### Что сделать
A. В отрывке о романе Юзефовича замените «роман» на «книга» и приведите часть, которая начинается со слов «Самозванчество не обман, оно» и заканчивается словами «а душа раскрывается.».
B. Подхватите отрывок о романе Юзефовича и продолжите его после последнего предложения.

== Отрывок документа

И с одной стороны, эти претензии смехотворны, а с другой – в них кроется правда; Юзефович со свойственным ему тактом дает почувствовать и то, и другое.
Самозванчество не обман, оно если не бескорыстно, то часто экономически невыгодно самому самозванцу; это нечто иррациональное; соответственно «Журавли и карлики» – роман не про жуликов, а про «русскую народную душу», про ее странные, но очень важные свойства. Не про время, а про вечность; про то, что иногда наступают такие времена, в которых сквозит вечность – а душа раскрывается.

====
== Выдержки из данных

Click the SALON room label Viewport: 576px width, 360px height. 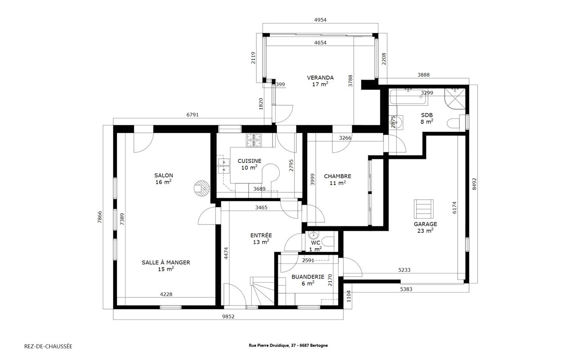(164, 176)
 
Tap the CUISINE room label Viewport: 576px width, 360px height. (250, 161)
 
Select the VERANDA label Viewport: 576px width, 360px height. (320, 78)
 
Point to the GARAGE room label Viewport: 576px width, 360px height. (425, 224)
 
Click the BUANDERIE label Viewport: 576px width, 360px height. (308, 277)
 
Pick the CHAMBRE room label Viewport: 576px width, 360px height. (337, 176)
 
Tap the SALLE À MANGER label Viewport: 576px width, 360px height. (166, 262)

====

### Ответы по порядку
A.
Самозванчество не обман, оно если не бескорыстно, то часто экономически невыгодно самому самозванцу; это нечто иррациональное; соответственно «Журавли и карлики» – книга не про жуликов, а про «русскую народную душу», про ее странные, но очень важные свойства. Не про время, а про вечность; про то, что иногда наступают такие времена, в которых сквозит вечность – а душа раскрывается.

B.
В пользу того, что Юзефович нащупал абсолютную правду, свидетельствует тот факт, что «Журавли и карлики», в общем, про то же, про что другие лучшие романы о послесоветской России – «Географ глобус пропил», «Грачи улетели», «Темное прошлое человека будущего», «Матисс»; Служкин, Некрич, Чибирев, Королев – двойники Жохова; просто Юзефович – историк, старше и мудрее А. Иванова, С. Носова, Е.Чижова и А. Иличевского, – нашел архетип главного героя времен смуты – самозванец, «сорвавшаяся пушка»; точнее сформулировал то, что интуитивно почувствовали другие: иррациональность всех этих русских; им неспокойно, им не подходит общество потребления, они разбредаются, рассеиваются, бомжуют, вылезают из своих домов и ночуют в слоне, в чужой оболочке.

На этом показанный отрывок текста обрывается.